Two-hundred and twenty-three VOCs for all 11 NSCLC patients were identified and quantified by GC–MS/SPME, and grouped into the following 18 chemical classes: alcohols (n 44); esters (n 31); aldehydes (n 21); ketones (n 35); alkenes (n 12); alkanes (n 17); acids (n 8); phenols (n 4); terpenes (n 18); sulfur compounds (n 2); hydrazine (n 1); azetidine (n 1); indoles (n 7); pyridine (n 1); amines (n 13); furans (n 2); pyrazine (n 2) and aromatic hydrocarbons (n 4) (data not shown). After data reduction, a matrix with 24 metabolites detected in the 80% of samples was considered for computation (Additional file 2: Table S1).

Fourty-nine non volatile metabolites were detected (i.e., acids, amino acids, amines, and sugars) and quantified (µmol/g) by ¹H-NMR for 9 NSCLC patients (Additional file 3: Table S2).

In order to have a multi-omics overview, the integration of GC–MS/SPME and ¹H-NMR data was carried out through a low-level data fusion approach.

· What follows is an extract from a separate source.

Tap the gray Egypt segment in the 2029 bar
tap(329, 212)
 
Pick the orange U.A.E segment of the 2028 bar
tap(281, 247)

Therefore, PCA was applied to the matrix obtained by concatenation of GC–MS/SPME and ¹H-NMR data after block-scaling. The PCA scores plot (PC1 vs. PC2; PC1: 28.82%; PC2: 17.80%), displayed in Fig. 1, panel a, showed a clear separation between EP and LR patients (Fig. 1, panel a). In particular, the separation between the two groups occurred mainly along the axis of PC1; therefore, in order to assess which metabolites mainly contributes to the observed separation, only the variables having the highest absolute value of the loadings on such component were considered (Fig. 1, panel b).

Interestingly, the levels of tridecane could be measured only in fecal metabolome of EPs patients, being absent in that of LR ones. Particularly, the differences between levels of propionic acid (p value = 0.016), lysine (p value = 0.032), nicotinic acid (p value = 0.016), tridecane (p value = 0.032) 2-pentanone (p value = 0.016) and p-cresol (p value = 0.016) were statistically significant, as inferred by U-Mann–Whitney test. PCA model took into account the covariance of propionic acid with the other SCFAs (Fig. 2).